The second part of Ridgeway's argument is that the ‘Scotus’ referred to by Claudian was Niall of the Nine Hostages. This depends on references in the Annals of the Four Masters, which date Niall's accession as king of Ireland to ad 379, and his death to ad 405, but which are not contemporary.Footnote 36 The activities and deaths of Niall's sons, however, are at the very end of the fifth and the beginning of the sixth. The annals suggest that his eldest son, Coirpre, was alive in 485, when he won a battle over the Leinstermen at Granard; they do not record the death of any of Niall's sons earlier than Maine (ad 440), whose death is followed by that of Loéguire (c 462), Eógan (c 465) and Conall Cremtheinne (c 480).Footnote 37 All this requires that Niall should have died not earlier than about ad 450.Footnote 38 It follows that St Patrick was not captured by Niall at the beginning of the fifth century.Footnote 39 More importantly, in the present context, the account of a specific raid on Britain, whether in ad 403–4, according to Bury, or in ad 405, according to Evans, or simply as ‘one of Niall's raids’, according to Ridgeway, is without foundation, and there is no justification for attaching to it the deposition either of the Coleraine treasure or of the Traprain Law treasure.

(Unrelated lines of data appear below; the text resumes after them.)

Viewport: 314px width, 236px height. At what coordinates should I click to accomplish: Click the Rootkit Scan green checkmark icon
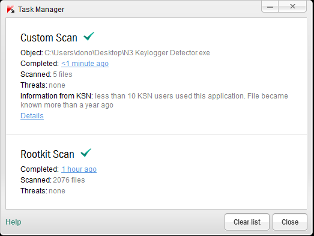pos(86,153)
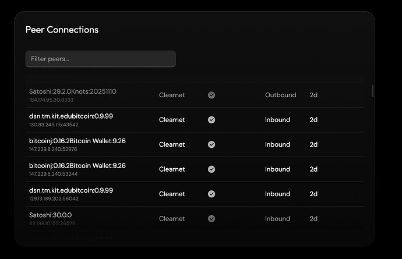Click the check icon for peer 147.229.8.240:52976
The width and height of the screenshot is (402, 259).
click(211, 144)
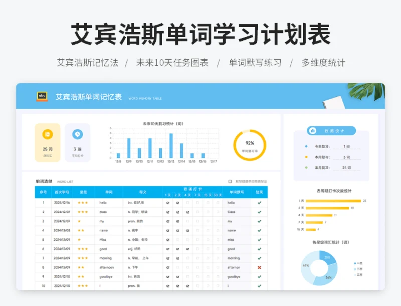Click the 12/13 bar in review chart
Viewport: 401px width, 306px height.
click(171, 146)
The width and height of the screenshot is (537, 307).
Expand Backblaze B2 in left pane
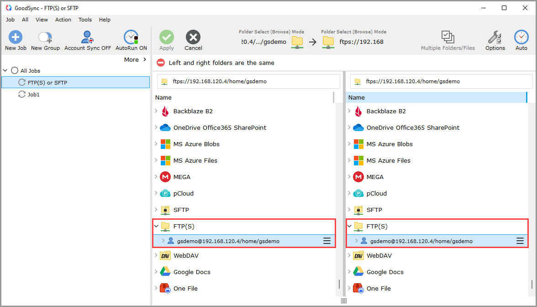(156, 111)
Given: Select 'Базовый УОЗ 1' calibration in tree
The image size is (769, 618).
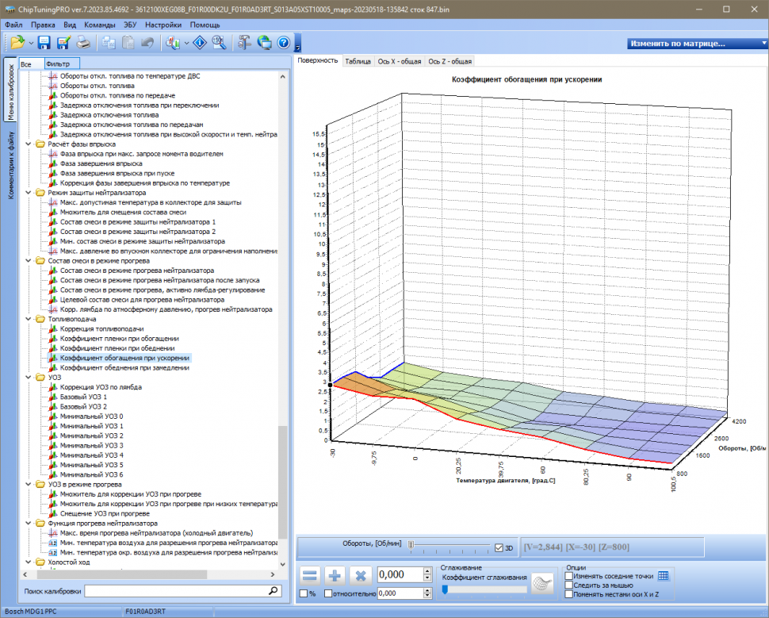Looking at the screenshot, I should tap(83, 397).
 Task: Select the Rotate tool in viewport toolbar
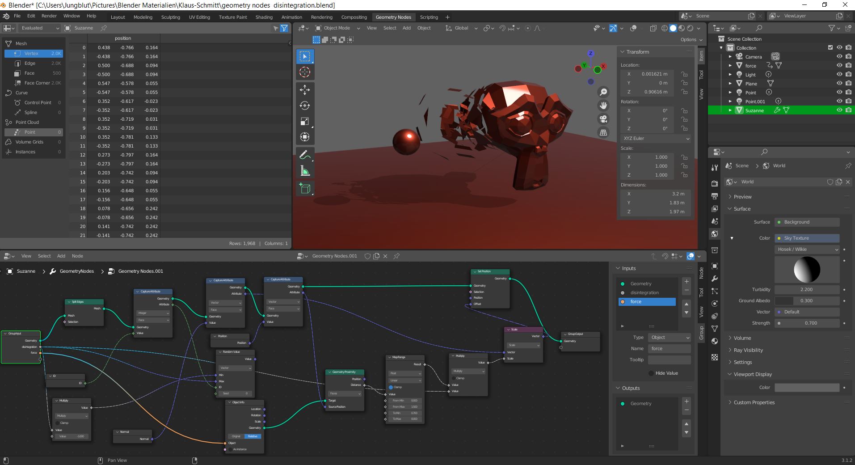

The failure of attempts to do this illustrates the hazards of linking historical or pseudo-historical sources with archaeological discoveries. Hacksilber tells us nothing relevant to Niall, and vice versa, nor does Niall have anything to do with the last two decades of Roman rule in Britain.
Acknowledgements
I am extremely grateful for much wise advice and help from, amongst others, Fraser Hunter, Max Martin, Peter Salway, Richard Reece and Charles Thomas, as well as Kate Owen and the Society's referees, none of whom is responsible for any surviving errors.